Please continue the Hurricane Wilma forecast from its final sentence, before the dataset entries.

Extract provided.
● ● ● ● ●

The closest analogue storm I can find in the archives is an October 1906 hurricane that looks remarkably similar. The 1906 hurricane formed in the western Caribbean, brushed Cuba as it passed through the Yucatan Channel, then crossed extreme southern Florida, passing from the Everglades to Fort Lauderdale. This hurricane weakened from a Category 4 hurricane with 135 mph winds to a Category 3 hurricane with 125 mph winds as it crossed Florida.
I think we can expect Wilma to behave in a similar fashion as the 1906 hurricane, and lose about 10 mph in its peak winds due to passage over the Everglades. Wilma may lose an additional 5 mph due to the continued action of the expected higher wind shear. This would make Wilma a strong Category 2 or weak Category 3 hurricane over Miami/Fort Lauderdale with peak winds of 105 - 120 mph. A really big question is how far out will the hurricane force winds extend? Wilma is currently a very compact storm with hurricane force winds extending out only 15 miles from the center. If she maintains this compact structure, damage in Florida will be limited to a very small area. However, with three days remaining over very warm waters, Wilma will expand its windfield somewhat, so that hurricane force winds will extend out 60 - 90 miles from the center. This will be enough to cause severe damage to the Gold Coast in the $10 - $20 billion range. If Wilma follows the path I expect, this will be the worst hurricane in the Miami Beach/Fort Lauderdale area since 1965's Hurricane Betsy.

● ● ● ● ●

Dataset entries

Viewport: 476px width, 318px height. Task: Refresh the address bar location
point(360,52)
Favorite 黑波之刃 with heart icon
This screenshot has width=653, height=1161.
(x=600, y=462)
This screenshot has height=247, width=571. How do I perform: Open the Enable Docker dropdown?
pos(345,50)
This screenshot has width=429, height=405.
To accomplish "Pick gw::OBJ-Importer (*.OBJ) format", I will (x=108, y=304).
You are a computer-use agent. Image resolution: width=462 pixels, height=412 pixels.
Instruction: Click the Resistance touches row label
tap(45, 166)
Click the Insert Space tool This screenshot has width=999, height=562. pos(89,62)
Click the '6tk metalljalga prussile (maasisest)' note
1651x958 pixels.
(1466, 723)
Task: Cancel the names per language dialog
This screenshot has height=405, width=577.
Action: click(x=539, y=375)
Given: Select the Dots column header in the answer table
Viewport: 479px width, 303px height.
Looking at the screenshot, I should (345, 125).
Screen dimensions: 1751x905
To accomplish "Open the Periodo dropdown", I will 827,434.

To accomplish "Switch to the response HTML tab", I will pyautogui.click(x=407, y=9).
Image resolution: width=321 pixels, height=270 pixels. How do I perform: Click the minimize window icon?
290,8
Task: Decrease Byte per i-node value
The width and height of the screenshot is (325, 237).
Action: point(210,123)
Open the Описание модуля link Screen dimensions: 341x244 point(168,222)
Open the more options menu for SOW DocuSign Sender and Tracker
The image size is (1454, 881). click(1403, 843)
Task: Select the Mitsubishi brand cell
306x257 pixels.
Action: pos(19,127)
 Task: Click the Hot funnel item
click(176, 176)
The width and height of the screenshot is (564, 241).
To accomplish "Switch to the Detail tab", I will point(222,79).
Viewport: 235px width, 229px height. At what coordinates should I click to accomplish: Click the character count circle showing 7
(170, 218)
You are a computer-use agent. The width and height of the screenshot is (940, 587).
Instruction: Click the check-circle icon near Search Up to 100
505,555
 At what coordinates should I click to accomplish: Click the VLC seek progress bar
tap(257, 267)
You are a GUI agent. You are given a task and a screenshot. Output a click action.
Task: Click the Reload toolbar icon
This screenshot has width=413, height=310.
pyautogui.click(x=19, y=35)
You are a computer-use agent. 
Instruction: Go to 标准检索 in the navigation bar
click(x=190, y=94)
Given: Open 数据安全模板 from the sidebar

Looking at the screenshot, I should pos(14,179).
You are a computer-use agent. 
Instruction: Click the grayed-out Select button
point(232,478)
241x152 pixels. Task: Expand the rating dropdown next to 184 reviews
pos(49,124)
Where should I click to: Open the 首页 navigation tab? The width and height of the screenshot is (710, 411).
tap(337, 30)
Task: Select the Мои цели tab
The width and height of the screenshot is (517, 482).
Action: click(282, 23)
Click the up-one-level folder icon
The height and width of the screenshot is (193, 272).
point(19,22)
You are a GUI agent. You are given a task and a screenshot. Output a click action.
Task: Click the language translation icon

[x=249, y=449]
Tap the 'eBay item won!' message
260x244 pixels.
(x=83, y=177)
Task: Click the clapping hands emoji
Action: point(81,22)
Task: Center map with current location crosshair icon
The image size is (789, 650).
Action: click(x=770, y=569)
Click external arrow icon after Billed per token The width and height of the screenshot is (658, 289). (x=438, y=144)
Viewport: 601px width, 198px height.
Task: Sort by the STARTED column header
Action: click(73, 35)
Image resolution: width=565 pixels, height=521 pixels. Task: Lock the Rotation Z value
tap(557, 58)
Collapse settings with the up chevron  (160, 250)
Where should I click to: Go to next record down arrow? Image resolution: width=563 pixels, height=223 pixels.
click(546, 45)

● ● ● ● ●

Written answer.
Keep in mind that the average error in a hurricane track forecasts four days is over 200 miles, and that our skill in making intensity forecasts is low--as witnessed in Wilma's incredible ascent from a Category 1 to Category 5 hurricane in just 12 hours.
What has Wilma done so far?
Wilma has claimed her first victims; up to ten are dead on Haiti in landslides triggered by the hurricane's heavy rains. Mudslides and flooding are also serious problems in the southeastern Cuban provinces of Guantánamo, Santiago de Cuba and Granma. Nearly 13 inches (33 cm) of rain was measured at Santiago de Cuba yesterday. The Cuban newspaper Granma is reporting 255 homes damaged or destroyed in that town, and sections of the Sevilla-Guamá-Santiago de Cuba highway impassable due to swollen rivers, while landslides have blocked the Cordovelo-Loma Blanca road. In Jamaica, widespread flooding has cut off several communities and caused millions in damage to roads. All schools are closed on the island through Thursday and hospitals are taking only emergency patients. Rainfall rates as high as two inches per hour were observed in the Blue Mountains of south-central Jamaica yesterday.
I'll have another update this afternoon, there's a lot more to talk about.